The daily Downing Street briefings are an important part of the Covid-19 crisis landscape. They are not serving the public well.

Ministers are reading an already tired message script, giving some data and occasionally making important policy announcements. Experts are providing support and context. Both are then taking questions, being very polite to the journalists – ‘thank you, Laura … thank you Robert’ – but not answering them, instead delivering what one of the journalists rightly called ‘warm words’ without the detail and rigour the public, and especially people on the NHS frontline, need and deserve.

The questions were better today – all on roughly the same subject, testing, protective equipment and capacity – and in the main focused on trying to get factual answers. Most are still too long, and with too many side avenues allowing ministers to pick off which parts they want to answer. The format of not being allowed a follow up underlines the need for absolute precision.

Sky’s Beth Rigby asked the question I suggested in an earlier blog for The Article this morning should be the first question – give us a number and proportion of NHS staff tested for the virus. But because she asked also why it was taking so long, the answer was all about that, allowing for lots of waffle and more warm words.

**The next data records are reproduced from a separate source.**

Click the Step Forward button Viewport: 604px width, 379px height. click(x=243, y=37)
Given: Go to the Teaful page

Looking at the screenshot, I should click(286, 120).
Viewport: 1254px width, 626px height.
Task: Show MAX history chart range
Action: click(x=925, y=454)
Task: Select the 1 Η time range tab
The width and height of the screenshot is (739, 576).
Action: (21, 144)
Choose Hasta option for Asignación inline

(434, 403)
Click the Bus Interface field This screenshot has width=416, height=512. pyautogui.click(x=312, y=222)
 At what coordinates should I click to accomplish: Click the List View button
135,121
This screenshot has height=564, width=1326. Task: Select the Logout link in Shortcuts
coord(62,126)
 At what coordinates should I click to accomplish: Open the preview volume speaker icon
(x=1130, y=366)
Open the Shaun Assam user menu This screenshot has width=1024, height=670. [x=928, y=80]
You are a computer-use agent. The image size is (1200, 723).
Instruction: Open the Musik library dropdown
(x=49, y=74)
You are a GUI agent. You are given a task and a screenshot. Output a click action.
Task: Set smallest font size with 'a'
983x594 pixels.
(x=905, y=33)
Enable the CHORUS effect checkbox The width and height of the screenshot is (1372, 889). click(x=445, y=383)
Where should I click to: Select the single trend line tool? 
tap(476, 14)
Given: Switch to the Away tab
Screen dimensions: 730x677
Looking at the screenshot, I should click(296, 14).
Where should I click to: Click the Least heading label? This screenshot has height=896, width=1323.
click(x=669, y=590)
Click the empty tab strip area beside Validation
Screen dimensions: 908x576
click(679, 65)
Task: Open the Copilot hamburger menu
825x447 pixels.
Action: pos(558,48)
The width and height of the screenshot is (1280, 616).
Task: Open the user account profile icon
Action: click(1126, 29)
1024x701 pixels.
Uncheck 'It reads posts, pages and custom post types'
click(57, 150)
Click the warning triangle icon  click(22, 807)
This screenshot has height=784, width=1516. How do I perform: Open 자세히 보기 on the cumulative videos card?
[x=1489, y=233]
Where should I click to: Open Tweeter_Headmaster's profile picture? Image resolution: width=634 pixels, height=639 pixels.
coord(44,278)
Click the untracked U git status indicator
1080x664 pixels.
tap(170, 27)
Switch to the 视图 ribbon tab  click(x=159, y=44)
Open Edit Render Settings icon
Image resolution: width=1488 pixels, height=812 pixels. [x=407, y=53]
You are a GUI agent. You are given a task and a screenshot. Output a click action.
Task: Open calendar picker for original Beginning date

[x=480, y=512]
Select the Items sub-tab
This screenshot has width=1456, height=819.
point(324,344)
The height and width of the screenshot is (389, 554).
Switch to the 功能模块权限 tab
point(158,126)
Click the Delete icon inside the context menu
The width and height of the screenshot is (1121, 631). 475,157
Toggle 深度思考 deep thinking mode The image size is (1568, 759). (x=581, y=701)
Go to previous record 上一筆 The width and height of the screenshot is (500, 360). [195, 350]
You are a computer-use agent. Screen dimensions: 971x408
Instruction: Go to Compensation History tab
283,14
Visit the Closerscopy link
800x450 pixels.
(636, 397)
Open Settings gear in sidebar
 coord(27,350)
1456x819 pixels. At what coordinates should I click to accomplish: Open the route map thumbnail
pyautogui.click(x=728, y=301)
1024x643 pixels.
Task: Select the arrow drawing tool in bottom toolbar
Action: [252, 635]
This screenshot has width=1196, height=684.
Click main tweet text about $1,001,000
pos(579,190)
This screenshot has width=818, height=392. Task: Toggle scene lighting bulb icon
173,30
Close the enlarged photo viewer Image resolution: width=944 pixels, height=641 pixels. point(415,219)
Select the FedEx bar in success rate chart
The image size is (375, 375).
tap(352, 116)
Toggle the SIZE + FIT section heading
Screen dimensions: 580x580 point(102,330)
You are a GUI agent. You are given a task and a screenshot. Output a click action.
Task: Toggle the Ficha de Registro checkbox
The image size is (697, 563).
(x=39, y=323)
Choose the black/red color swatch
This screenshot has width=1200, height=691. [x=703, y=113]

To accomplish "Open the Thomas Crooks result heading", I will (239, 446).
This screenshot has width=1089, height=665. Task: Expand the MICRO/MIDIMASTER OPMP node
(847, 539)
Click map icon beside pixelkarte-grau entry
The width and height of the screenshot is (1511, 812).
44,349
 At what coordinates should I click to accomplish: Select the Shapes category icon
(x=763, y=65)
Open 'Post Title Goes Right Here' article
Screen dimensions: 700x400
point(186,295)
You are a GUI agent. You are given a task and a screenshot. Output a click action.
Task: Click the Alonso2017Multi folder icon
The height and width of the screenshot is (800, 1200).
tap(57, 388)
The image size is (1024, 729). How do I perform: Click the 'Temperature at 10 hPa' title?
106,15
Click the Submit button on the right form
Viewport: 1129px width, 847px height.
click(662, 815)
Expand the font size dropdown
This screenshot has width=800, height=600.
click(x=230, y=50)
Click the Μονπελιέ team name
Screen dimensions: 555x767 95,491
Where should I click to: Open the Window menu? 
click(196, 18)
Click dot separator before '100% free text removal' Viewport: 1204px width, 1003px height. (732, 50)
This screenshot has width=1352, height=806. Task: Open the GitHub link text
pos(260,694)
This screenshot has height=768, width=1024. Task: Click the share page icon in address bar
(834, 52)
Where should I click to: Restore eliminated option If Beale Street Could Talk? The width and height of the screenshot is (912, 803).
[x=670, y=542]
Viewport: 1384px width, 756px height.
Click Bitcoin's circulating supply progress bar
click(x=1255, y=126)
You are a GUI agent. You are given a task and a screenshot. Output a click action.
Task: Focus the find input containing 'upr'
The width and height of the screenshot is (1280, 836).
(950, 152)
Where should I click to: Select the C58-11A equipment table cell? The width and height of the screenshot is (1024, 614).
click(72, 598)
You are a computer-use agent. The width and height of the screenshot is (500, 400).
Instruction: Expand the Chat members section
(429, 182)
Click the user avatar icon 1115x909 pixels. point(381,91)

The Standard’s Joe Murphy asked an important question about Germany, and why they had done so much better on testing, but again, because it was wrapped up in so many other sub-clauses and other elements, Business Secretary Alok Sharma essentially dodged the hard question and went for more warm words, and handed the hard part to the expert, who didn’t answer. Tomorrow, one of the journalists needs to spell out in terms they are aware of the tactic that is being deployed from the platform, and make clear it is unacceptable.

It is a scandal, as the journalist from Buzzfeed said, that nurses and doctors are being asked to work without proper equipment and without knowing if they have the disease or not, and day after day get the same warm words about how valued they are, and how hard everyone is working to get them what they need. This is not good enough.

I don’t know how badly affected by the virus Boris Johnson is, (though it is worth pointing out leaders such as Justin Trudeau in Canada have done media briefings from self-isolation.) But if he is not available, the minister standing in for him should speak across the whole scope of government. Foreign Secretary Dominic Raab on getting Brits home, Chancellor Rishi Sunak on the economy, Sharma today on thanking business for their laudable efforts to support the economy – perhaps next up will be Gavin Williamson on ideas for home schooling. This is an old election campaign model of comms, not what is required for a national crisis. Sharma should have delivered not just the data on cases and deaths, but on testing and ventilators and all the other capacity issues that are causing real alarm and concern.

Whoever is doing the briefing tomorrow, that is how they should begin. If they don’t then not just the media, but the public, will start to sense something very strange is going on. However bad things are, they should tell us, and try to give the reasons. The public can take difficult messages in a crisis. I am not sure those who follow the briefings from their lockdown sofas can take much more of the kind of waffle we heard today.